> _Required work_
a - According to the book description, which play begins and which play ends the range of Shakespeare's tragedies that Lewis considers?
b - Retype the book description word for word, beginning at the words "After reconstructing tragic" and ending after the words "animals like us.".

> _Page text_
--- START ---
After reconstructing tragic theory and practice as Shakespeare and his contemporaries knew them, Lewis considers in detail each of Shakespeare's tragedies from Titus Andronicus to Coriolanus. He argues that these plays are a series of experiments whose greatness lies in their author's nerve-straining determination to represent the experience of living in a world that eludes rational analysis. They explore not just our inability to know ourselves as we would like to, but the compensatory and generally unacknowledged fictions to which we bind ourselves in our hunger for meaning-from the political, philosophical, social, and religious to the racial, sexual, personal, and familial. Lewis's Shakespeare not only creates tragedies that exceed those written before them. Through his art, he also affirms and invigorates the kinds of knowing that are available to intelligent animals like us.
--- END ---
> _Given data_
--- START ---
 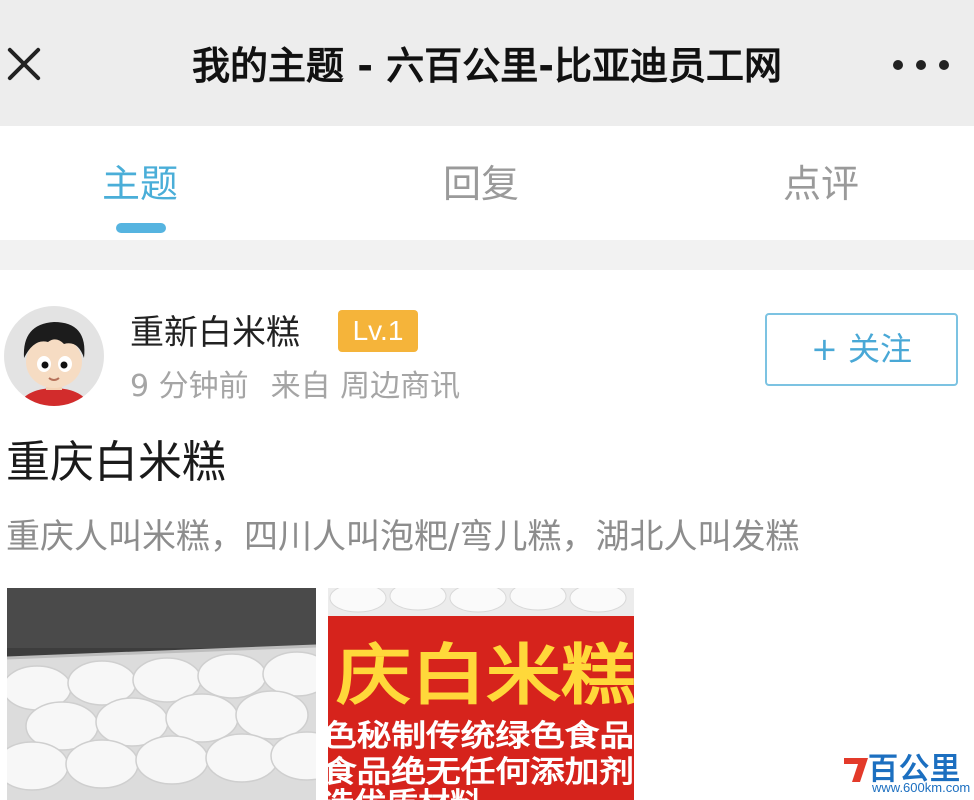 I want to click on author-name: 重新白米糕, so click(x=215, y=333).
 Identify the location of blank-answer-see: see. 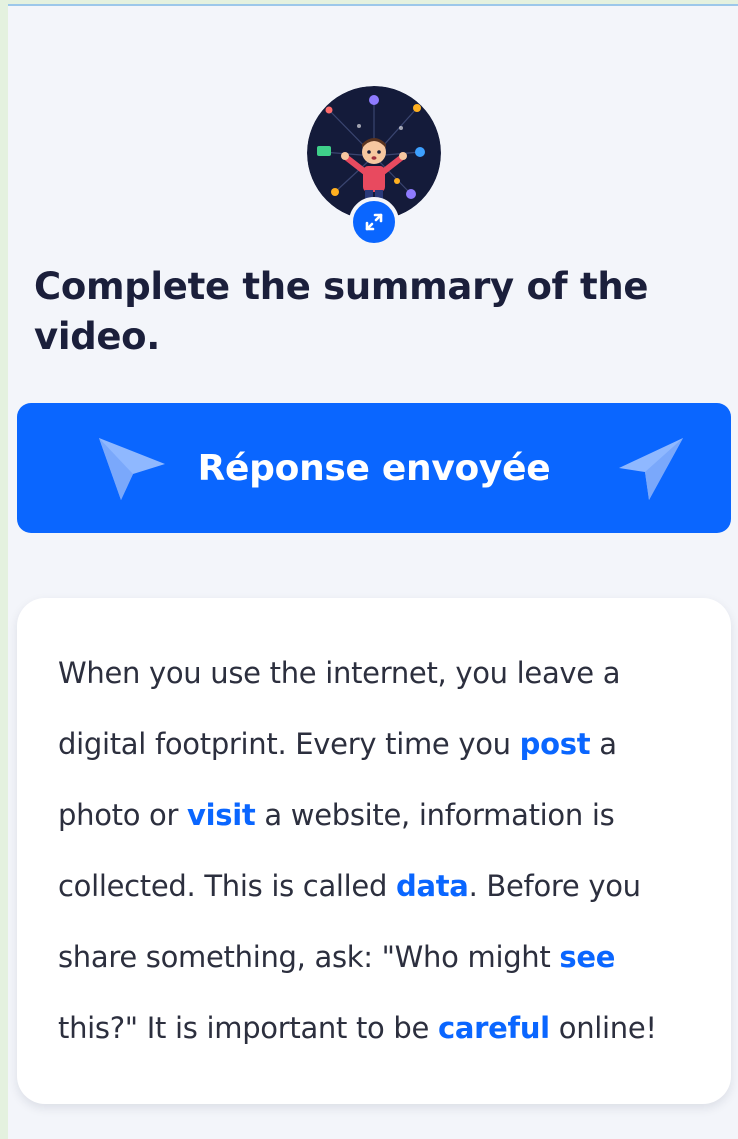
(587, 957).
--- END ---
> _Responses per task_
a - The range begins with Titus Andronicus and ends with Coriolanus.

b -
After reconstructing tragic theory and practice as Shakespeare and his contemporaries knew them, Lewis considers in detail each of Shakespeare's tragedies from Titus Andronicus to Coriolanus. He argues that these plays are a series of experiments whose greatness lies in their author's nerve-straining determination to represent the experience of living in a world that eludes rational analysis. They explore not just our inability to know ourselves as we would like to, but the compensatory and generally unacknowledged fictions to which we bind ourselves in our hunger for meaning-from the political, philosophical, social, and religious to the racial, sexual, personal, and familial. Lewis's Shakespeare not only creates tragedies that exceed those written before them. Through his art, he also affirms and invigorates the kinds of knowing that are available to intelligent animals like us.